Israeli Haredi rabbi (1910–2012)

Yosef Shalom Elyashiv (יוסף שלום אלישיב; 10 April 1910 - 18 July 2012) was a Haredi (ultra-Orthodox) Jewish rabbi and posek (arbiter of Jewish law) who lived in Jerusalem. Until his death at the age of 102, Rav Elyashiv was the paramount leader of both Israel and the Diaspora Lithuanian-Haredi community, and many Ashkenazi Jews regarded him as the posek ha-dor, the contemporary leading authority on halakha, or Jewish law.

He spent most of his days engaged in Talmudical study, and delivered lectures in Talmud and Shulkhan Arukh at a local synagogue in the Meah Shearim area in Jerusalem where he lived. He received supplicants from all over the world, and answered the most complex Halakhic inquiries.

== Biography ==
Elyashiv was the son of Avraham Elyashiv of Gomel, Belarus, and Chaya Mushka, daughter of Shlomo Elyashiv.

Born in 1910 at Šiauliai, he moved with his parents to Mandatory Palestine in 1922, aged 12. He was an only child, born to his parents after 17 years of marriage.

At the suggestion of the Chief Rabbi of Palestine, Abraham Isaac Kook, Elyashiv married Sheina Chaya (died 19 June 1994), a daughter of Aryeh Levin. Kook also conducted the wedding.

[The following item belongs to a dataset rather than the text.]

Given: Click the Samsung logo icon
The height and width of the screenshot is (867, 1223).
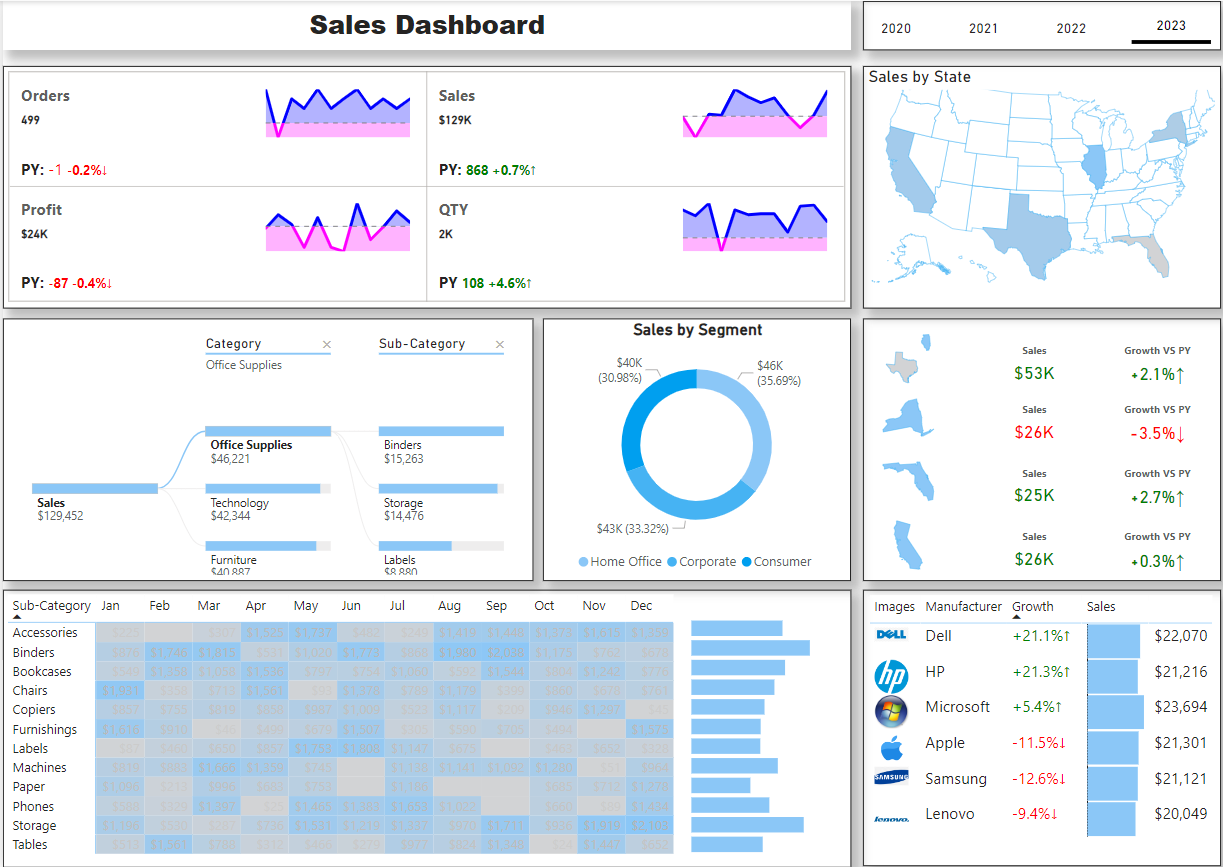Looking at the screenshot, I should click(890, 778).
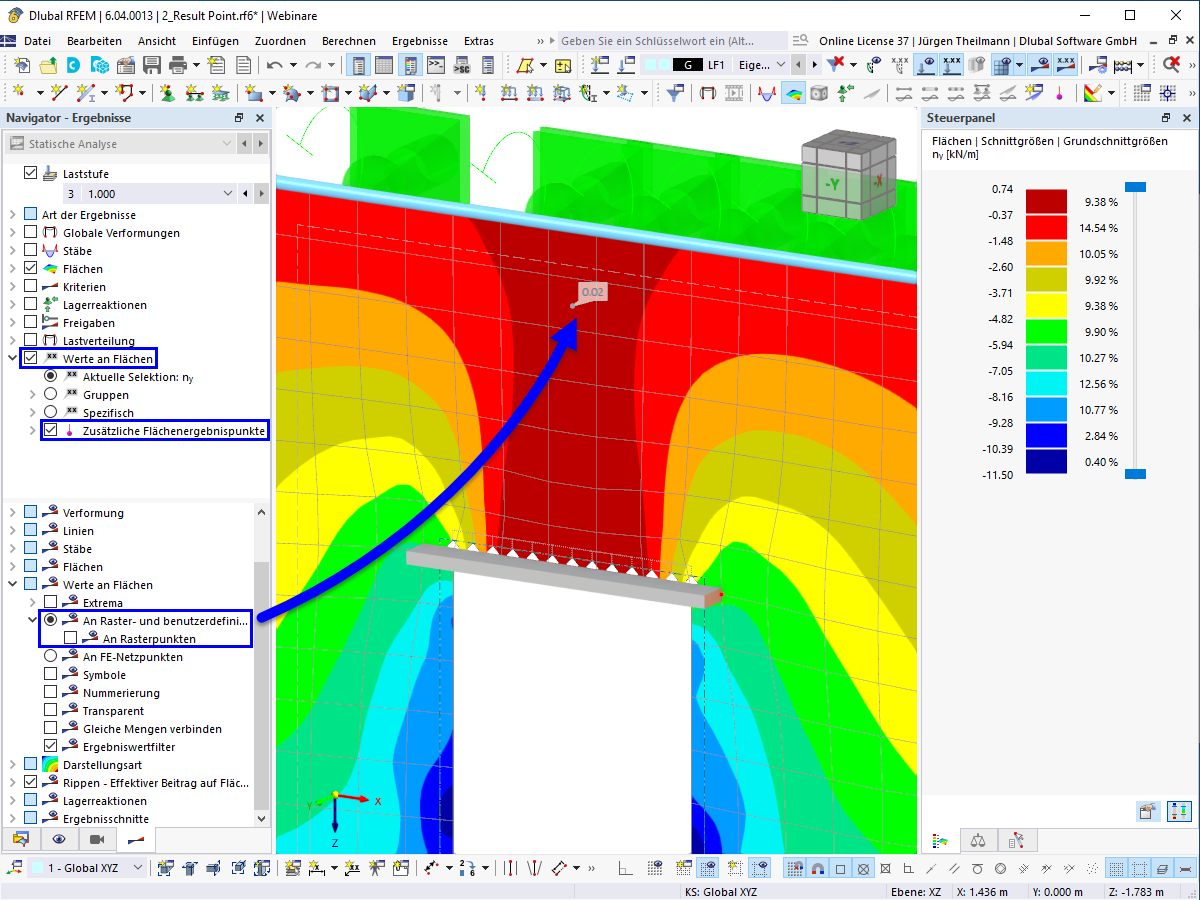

The couple had five sons and seven daughters. When he died he had approximately 1,400 descendants, including two sixth-generation descendants.

==Death==
In February 2012 he was admitted to the cardiac intensive care unit of the Jesselson Heart Center due to an acute condition of edema of the lungs and congestion in the heart. He died on 18 July 2012, aged 102, and was buried on Har HaMenuchot after a late-night funeral procession attended by an estimated 250,000 people.

== Leadership ==
Elyashiv began his rabbinic career as a judge in the government's religious court system, and was a protégé of Yitzhak HaLevi Herzog, Israel's Ashkenazi Chief Rabbi. In the early 1970s, he left the state court system.

In 1989 he joined the newly-established religious political party Degel HaTorah at the invitation of its spiritual leader Elazar Shach.

Time referred to Elyashiv as the predecessor of Aharon Leib Shteinman as Gadol Hador ("leader of the generation").